── Records shown ──

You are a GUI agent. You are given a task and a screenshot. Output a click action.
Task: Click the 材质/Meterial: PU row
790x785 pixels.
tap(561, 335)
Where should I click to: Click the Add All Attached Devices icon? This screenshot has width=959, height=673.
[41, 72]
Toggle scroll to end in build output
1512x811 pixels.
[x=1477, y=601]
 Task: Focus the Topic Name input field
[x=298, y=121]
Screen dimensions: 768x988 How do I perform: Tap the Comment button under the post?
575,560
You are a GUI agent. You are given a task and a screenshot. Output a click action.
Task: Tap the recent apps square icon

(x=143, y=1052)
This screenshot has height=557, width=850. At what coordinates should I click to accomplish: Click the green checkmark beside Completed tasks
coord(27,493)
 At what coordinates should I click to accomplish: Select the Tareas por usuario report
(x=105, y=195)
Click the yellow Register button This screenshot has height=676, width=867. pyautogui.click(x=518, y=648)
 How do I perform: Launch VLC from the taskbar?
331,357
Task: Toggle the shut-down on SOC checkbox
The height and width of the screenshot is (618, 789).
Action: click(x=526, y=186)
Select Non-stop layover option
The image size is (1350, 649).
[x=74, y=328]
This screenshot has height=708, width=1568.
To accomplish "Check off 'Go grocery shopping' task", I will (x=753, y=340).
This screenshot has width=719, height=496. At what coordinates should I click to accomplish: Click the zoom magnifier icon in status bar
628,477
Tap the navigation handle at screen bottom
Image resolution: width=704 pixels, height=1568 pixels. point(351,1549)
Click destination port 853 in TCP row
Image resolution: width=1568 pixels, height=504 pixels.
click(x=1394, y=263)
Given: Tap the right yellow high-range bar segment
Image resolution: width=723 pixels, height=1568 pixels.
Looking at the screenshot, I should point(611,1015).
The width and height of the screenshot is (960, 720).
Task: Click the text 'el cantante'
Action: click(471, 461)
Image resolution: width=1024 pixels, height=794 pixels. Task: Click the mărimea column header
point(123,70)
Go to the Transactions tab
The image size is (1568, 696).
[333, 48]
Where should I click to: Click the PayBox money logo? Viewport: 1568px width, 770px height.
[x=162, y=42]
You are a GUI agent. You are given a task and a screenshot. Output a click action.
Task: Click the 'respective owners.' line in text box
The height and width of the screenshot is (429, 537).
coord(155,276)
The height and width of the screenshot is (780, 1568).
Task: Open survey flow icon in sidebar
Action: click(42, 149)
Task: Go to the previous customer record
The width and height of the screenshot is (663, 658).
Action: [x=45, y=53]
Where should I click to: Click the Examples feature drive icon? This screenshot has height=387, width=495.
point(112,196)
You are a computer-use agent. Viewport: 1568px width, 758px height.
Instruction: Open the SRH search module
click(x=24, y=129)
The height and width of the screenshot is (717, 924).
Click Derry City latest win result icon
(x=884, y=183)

───

What is being asked:
The lines above are to be retyped exactly, with none omitted.

Expected answer:
You are a GUI agent. You are given a task and a screenshot. Output a click action.
Task: Click the 材质/Meterial: PU row
790x785 pixels.
tap(561, 335)
Where should I click to: Click the Add All Attached Devices icon? This screenshot has width=959, height=673.
[41, 72]
Toggle scroll to end in build output
1512x811 pixels.
[x=1477, y=601]
 Task: Focus the Topic Name input field
[x=298, y=121]
Screen dimensions: 768x988 How do I perform: Tap the Comment button under the post?
575,560
You are a GUI agent. You are given a task and a screenshot. Output a click action.
Task: Tap the recent apps square icon

(x=143, y=1052)
This screenshot has height=557, width=850. At what coordinates should I click to accomplish: Click the green checkmark beside Completed tasks
coord(27,493)
 At what coordinates should I click to accomplish: Select the Tareas por usuario report
(x=105, y=195)
Click the yellow Register button This screenshot has height=676, width=867. pyautogui.click(x=518, y=648)
 How do I perform: Launch VLC from the taskbar?
331,357
Task: Toggle the shut-down on SOC checkbox
The height and width of the screenshot is (618, 789).
Action: click(x=526, y=186)
Select Non-stop layover option
The image size is (1350, 649).
[x=74, y=328]
This screenshot has height=708, width=1568.
To accomplish "Check off 'Go grocery shopping' task", I will (x=753, y=340).
This screenshot has width=719, height=496. At what coordinates should I click to accomplish: Click the zoom magnifier icon in status bar
628,477
Tap the navigation handle at screen bottom
Image resolution: width=704 pixels, height=1568 pixels. point(351,1549)
Click destination port 853 in TCP row
Image resolution: width=1568 pixels, height=504 pixels.
click(x=1394, y=263)
Given: Tap the right yellow high-range bar segment
Image resolution: width=723 pixels, height=1568 pixels.
Looking at the screenshot, I should point(611,1015).
The width and height of the screenshot is (960, 720).
Task: Click the text 'el cantante'
Action: click(471, 461)
Image resolution: width=1024 pixels, height=794 pixels. Task: Click the mărimea column header
point(123,70)
Go to the Transactions tab
The image size is (1568, 696).
[333, 48]
Where should I click to: Click the PayBox money logo? Viewport: 1568px width, 770px height.
[x=162, y=42]
You are a GUI agent. You are given a task and a screenshot. Output a click action.
Task: Click the 'respective owners.' line in text box
The height and width of the screenshot is (429, 537).
coord(155,276)
The height and width of the screenshot is (780, 1568).
Task: Open survey flow icon in sidebar
Action: click(42, 149)
Task: Go to the previous customer record
The width and height of the screenshot is (663, 658).
Action: [x=45, y=53]
Where should I click to: Click the Examples feature drive icon? This screenshot has height=387, width=495.
point(112,196)
You are a computer-use agent. Viewport: 1568px width, 758px height.
Instruction: Open the SRH search module
click(x=24, y=129)
The height and width of the screenshot is (717, 924).
Click Derry City latest win result icon
(x=884, y=183)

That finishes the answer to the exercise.